= Beginning of Section =

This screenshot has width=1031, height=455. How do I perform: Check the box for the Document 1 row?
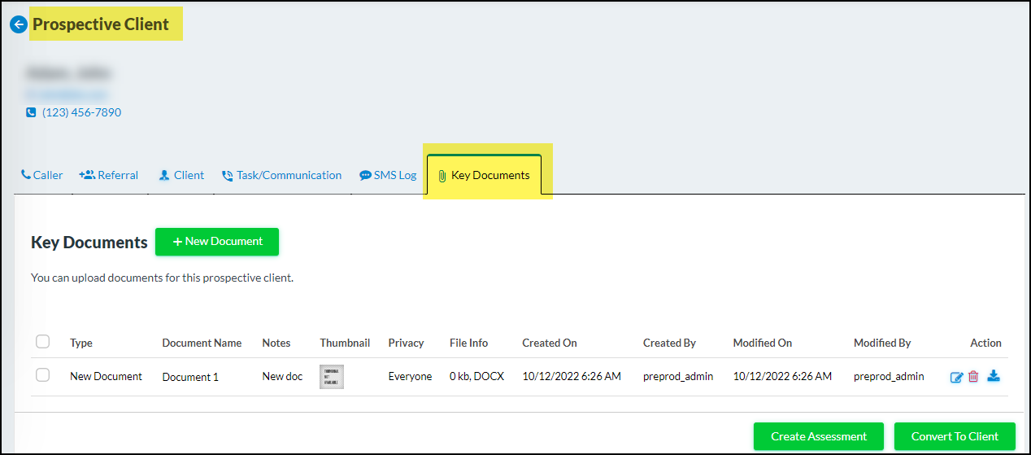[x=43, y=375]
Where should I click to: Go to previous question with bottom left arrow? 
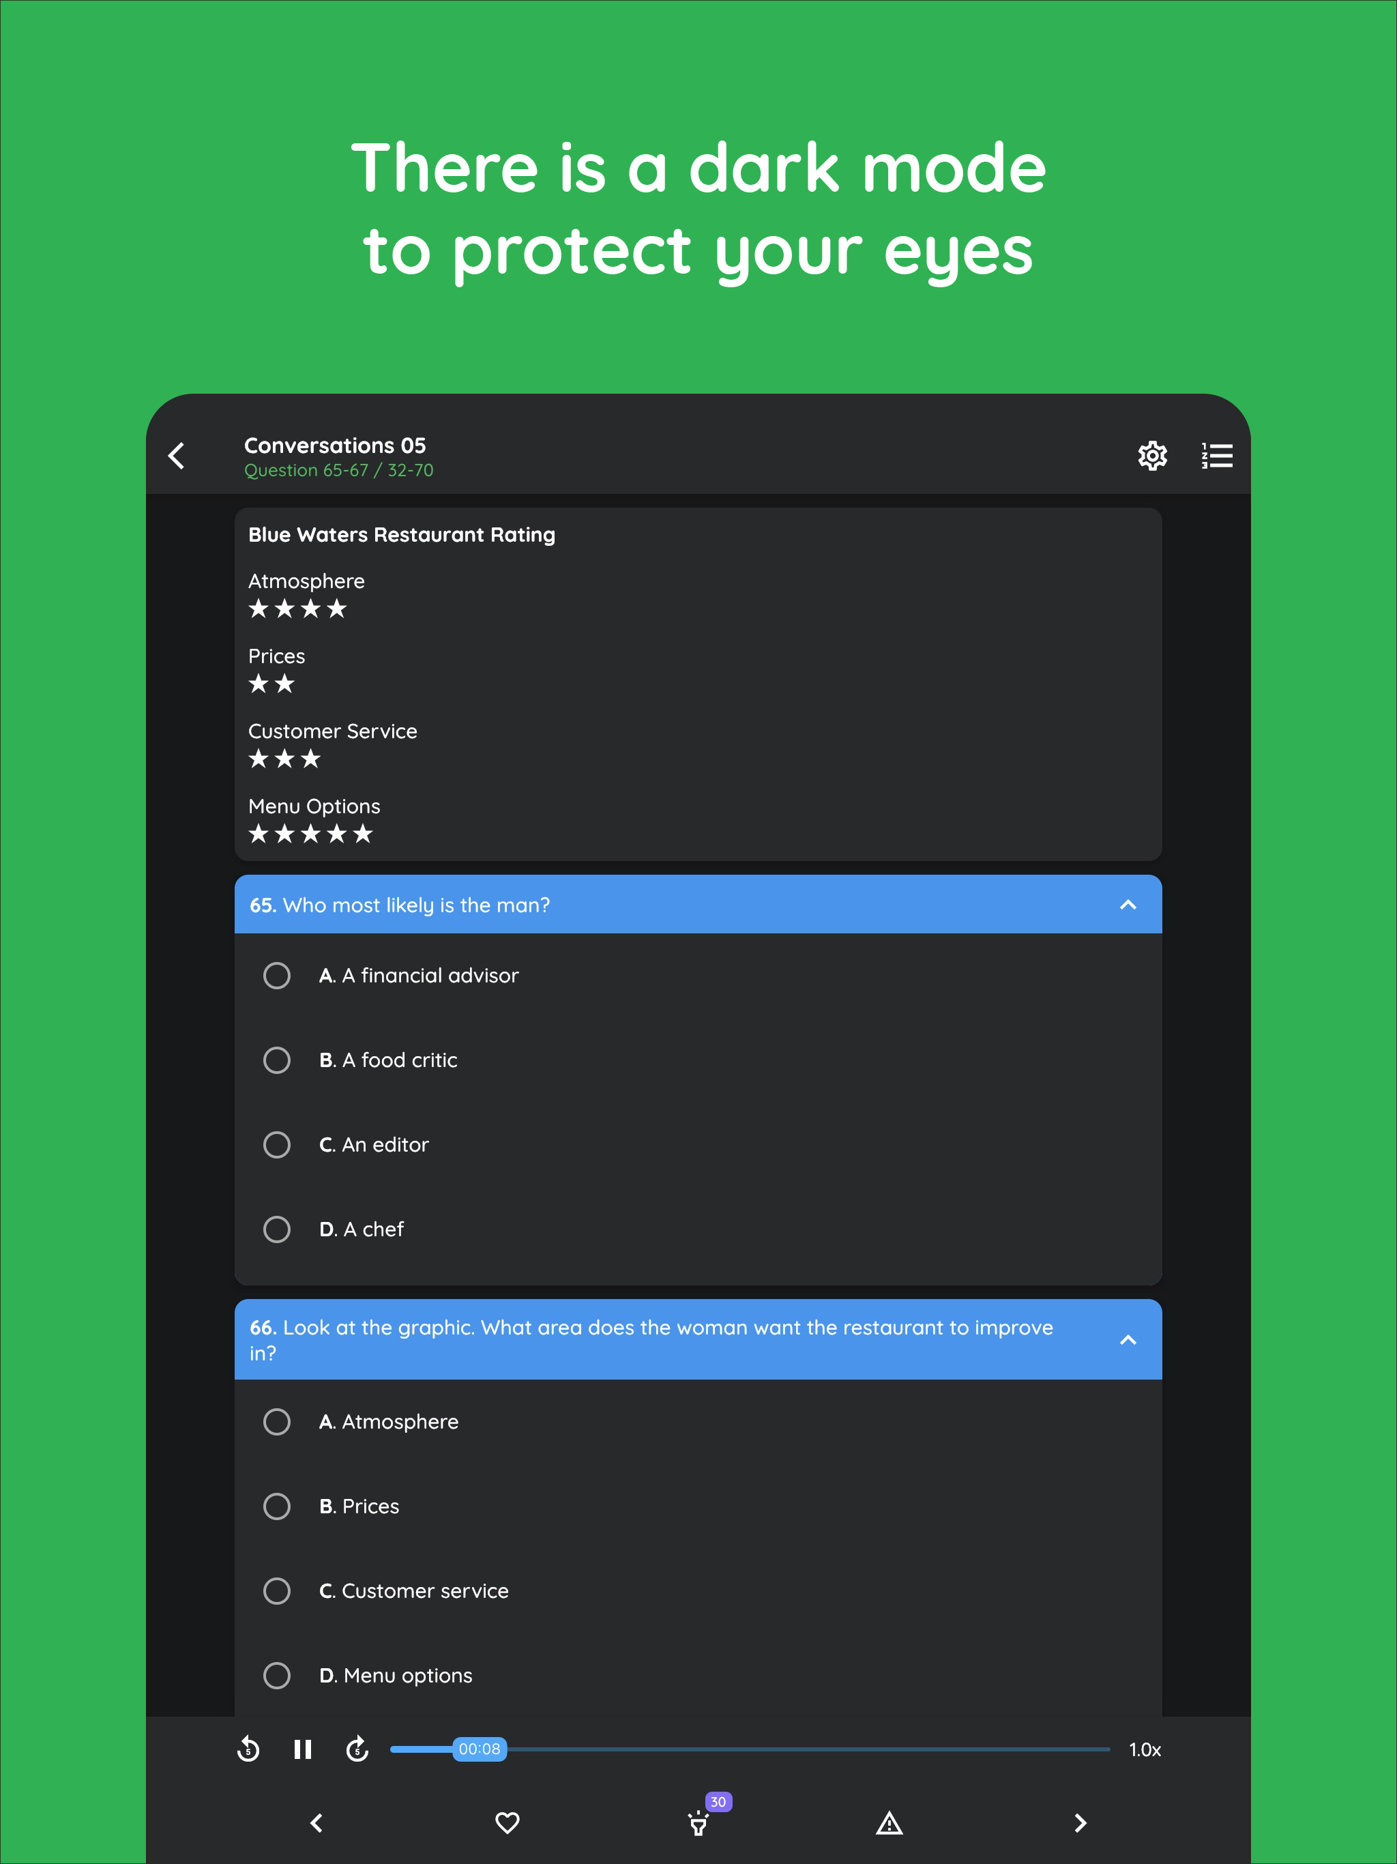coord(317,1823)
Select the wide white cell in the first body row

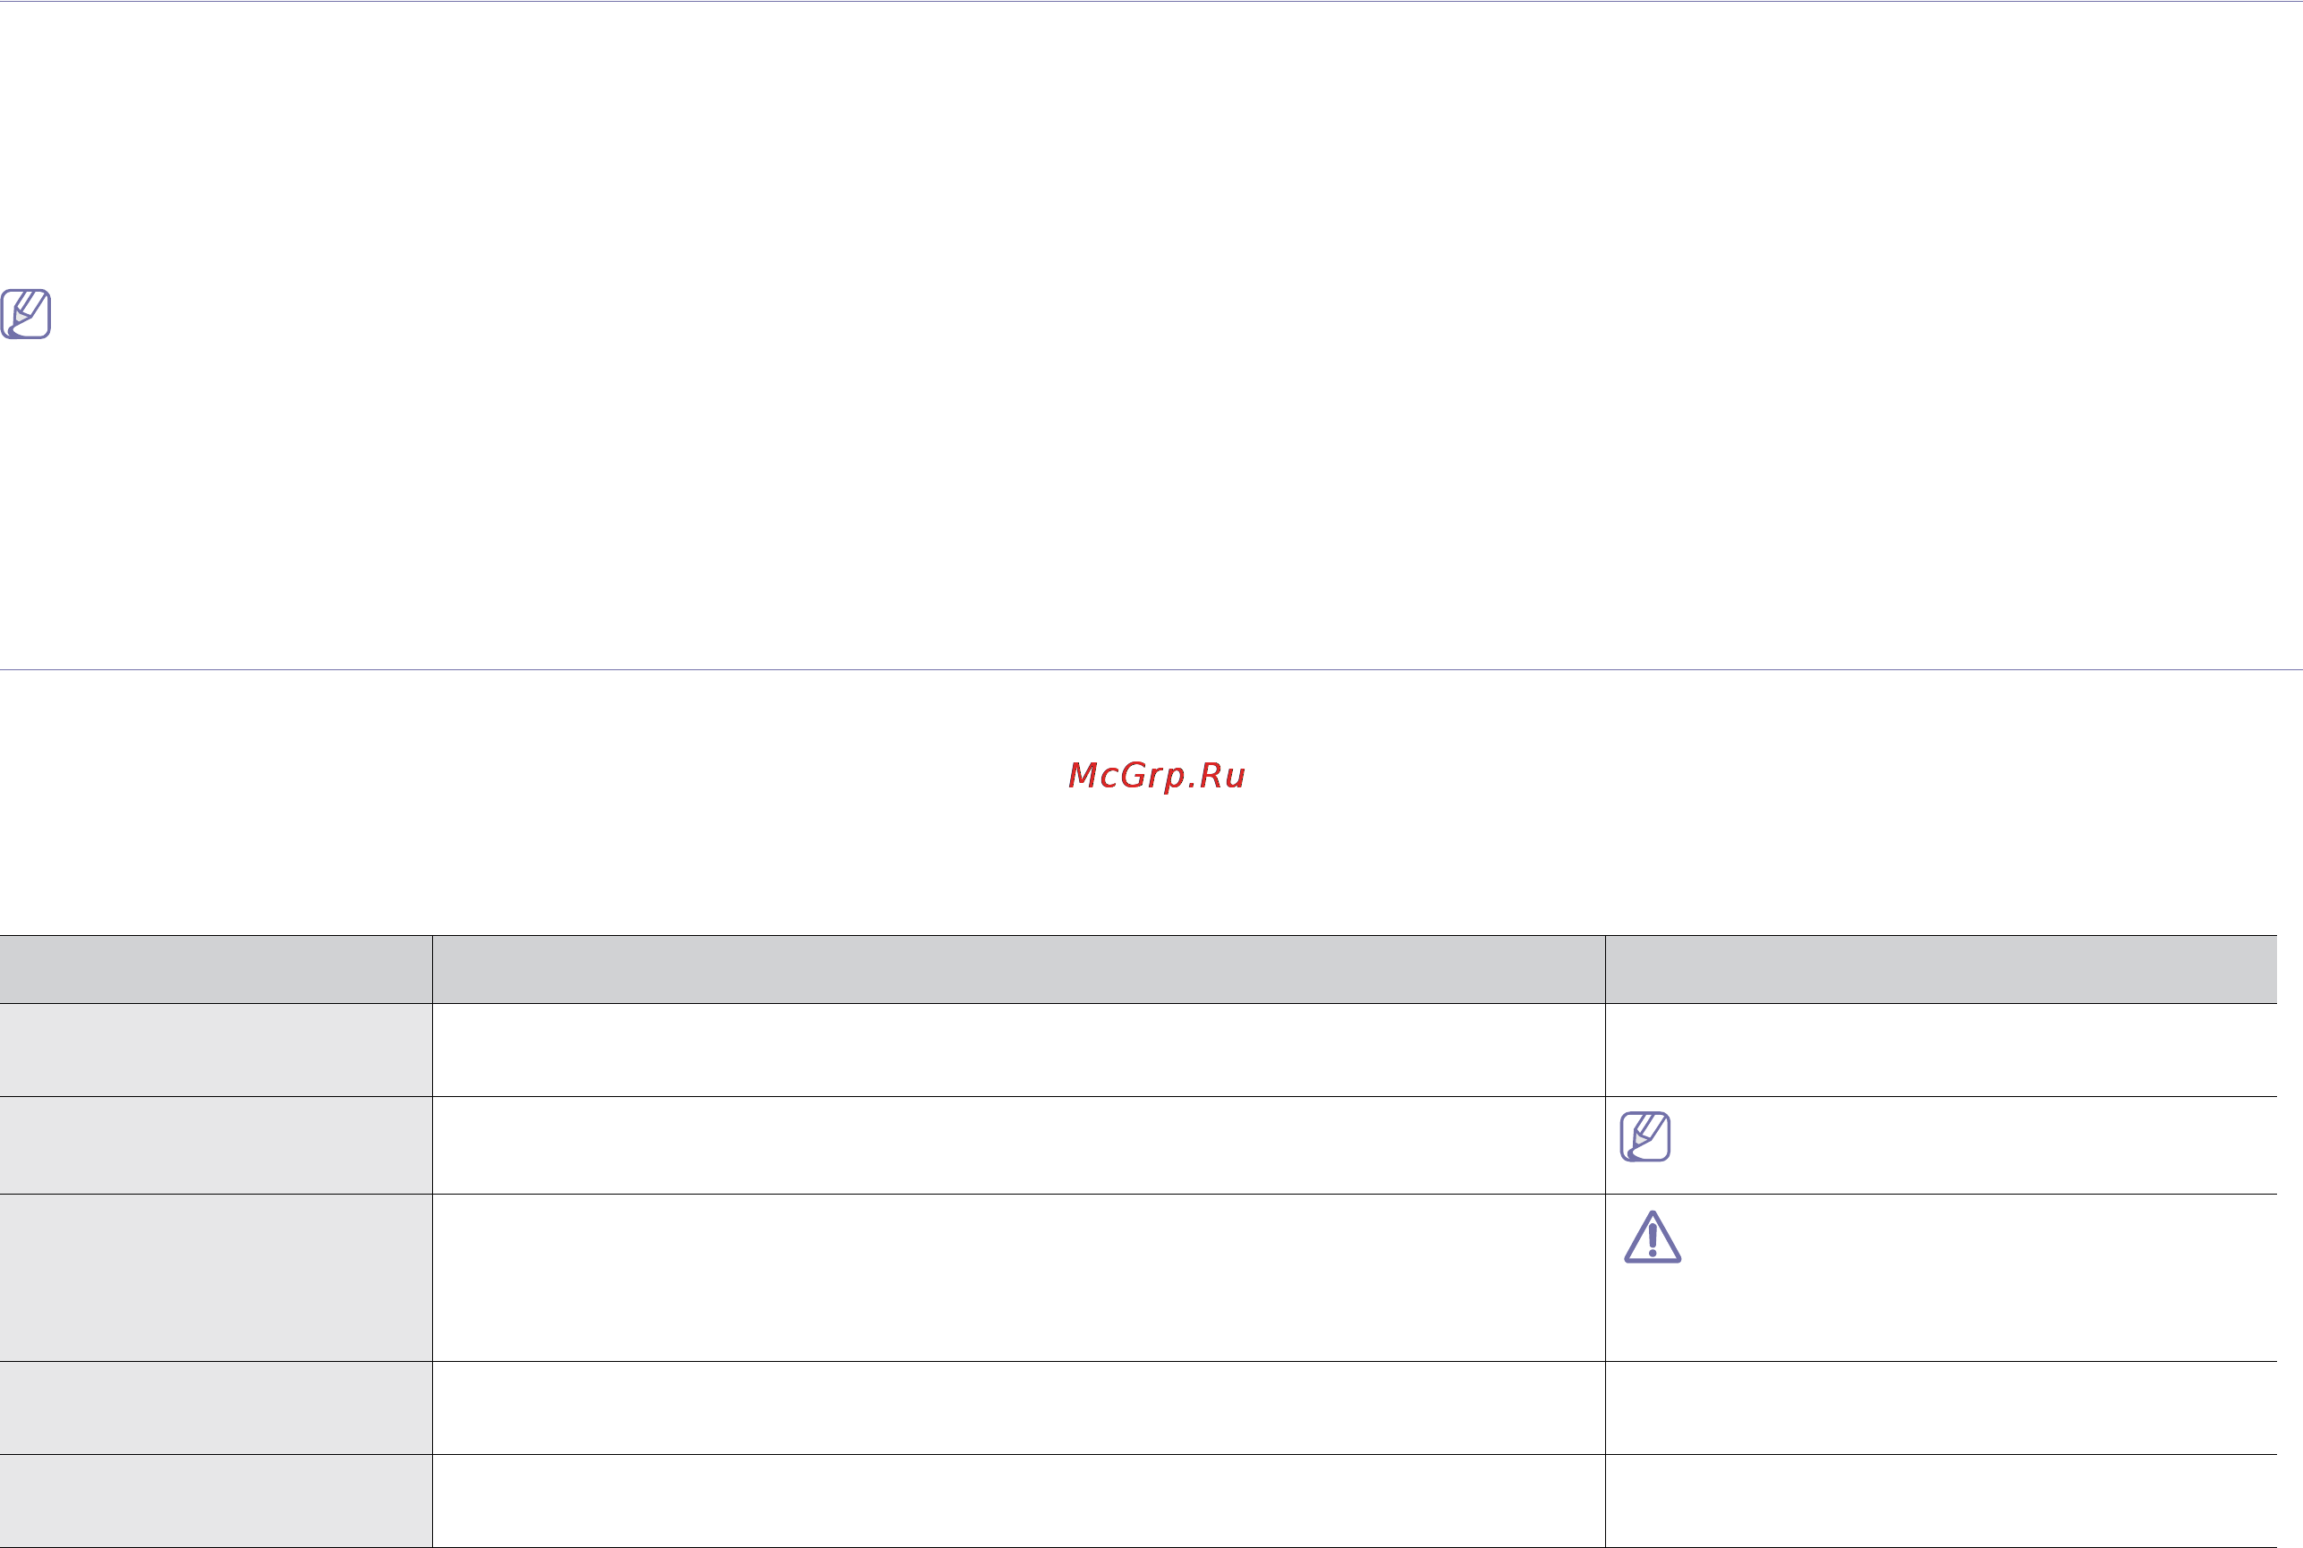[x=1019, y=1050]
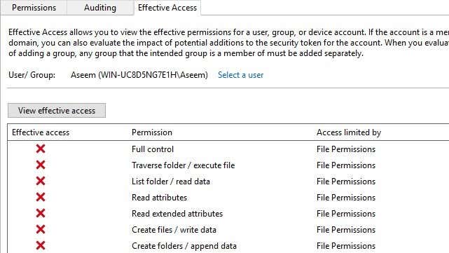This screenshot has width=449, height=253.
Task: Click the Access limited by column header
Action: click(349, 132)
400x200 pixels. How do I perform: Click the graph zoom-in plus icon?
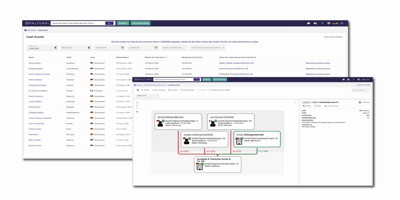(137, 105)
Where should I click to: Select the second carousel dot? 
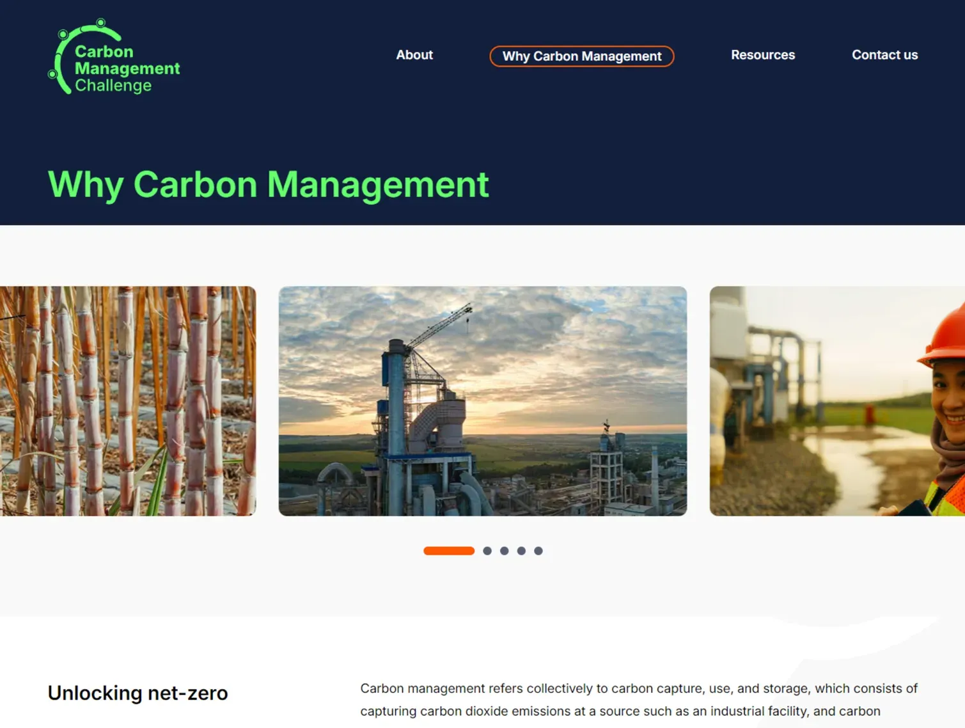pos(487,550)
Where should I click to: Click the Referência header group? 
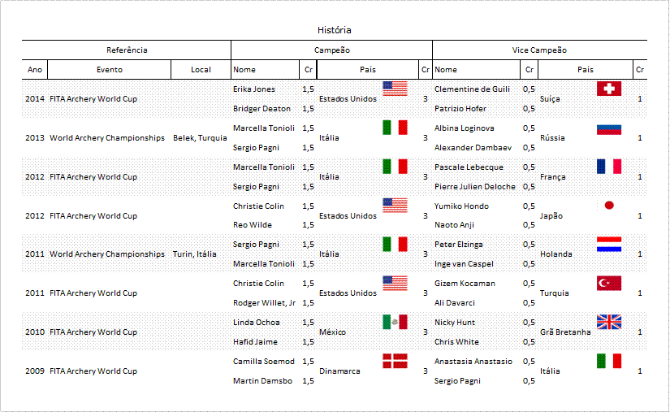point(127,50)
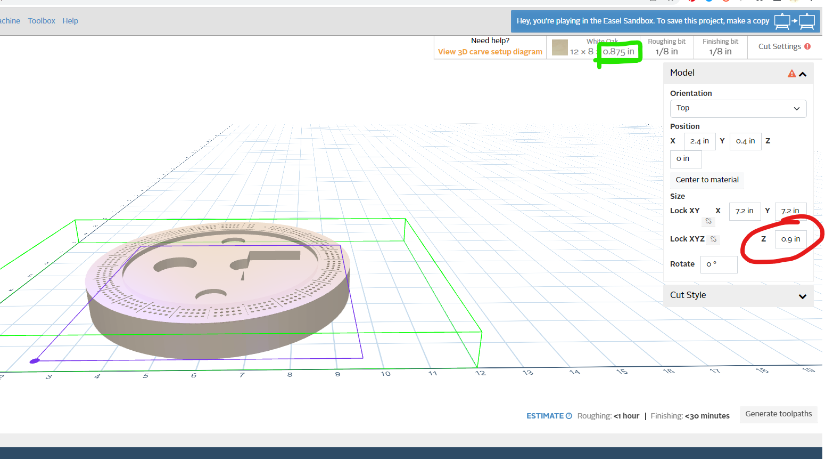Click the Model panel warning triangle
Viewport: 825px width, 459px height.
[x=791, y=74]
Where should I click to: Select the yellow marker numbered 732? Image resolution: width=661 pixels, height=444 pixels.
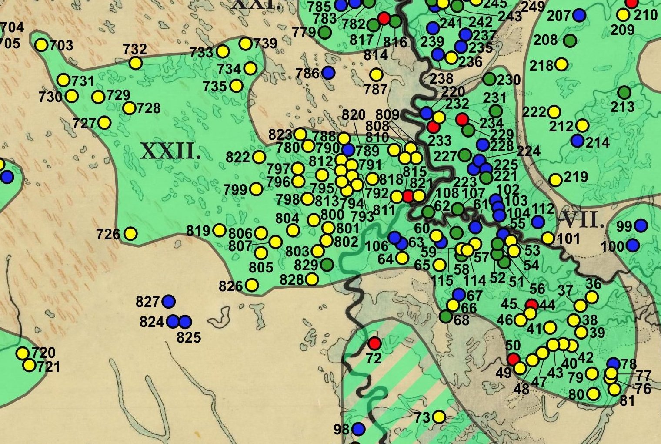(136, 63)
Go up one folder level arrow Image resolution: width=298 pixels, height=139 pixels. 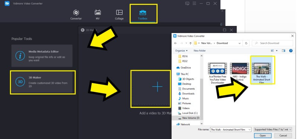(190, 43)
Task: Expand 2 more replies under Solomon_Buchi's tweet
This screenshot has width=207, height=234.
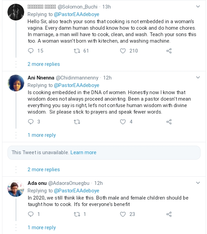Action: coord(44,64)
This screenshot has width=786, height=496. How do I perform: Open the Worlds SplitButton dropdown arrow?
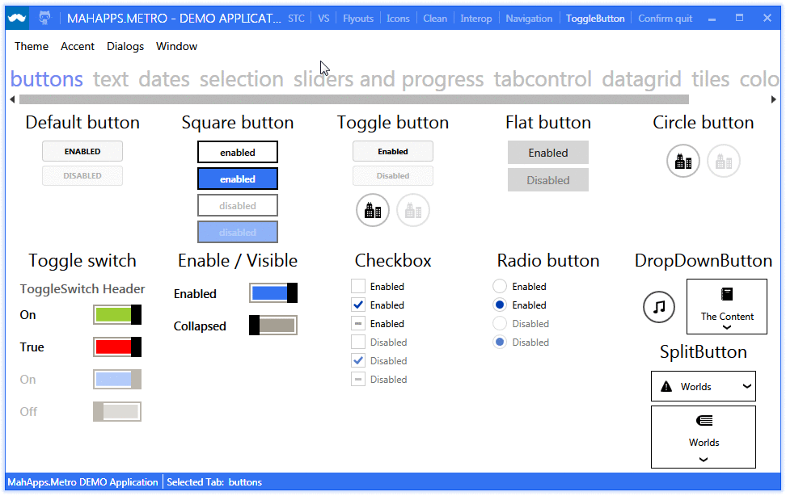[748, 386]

= End of Section =

__Your goal__. Reproduce, with the pictures omitted, exactly those lines that run from the line with "This screenshot has width=207, height=234." to the last line of the material, both ends included.

__Response to the exercise__.
This screenshot has width=207, height=234.
Action: coord(44,64)
This screenshot has width=786, height=496. How do I perform: Open the Worlds SplitButton dropdown arrow?
[748, 386]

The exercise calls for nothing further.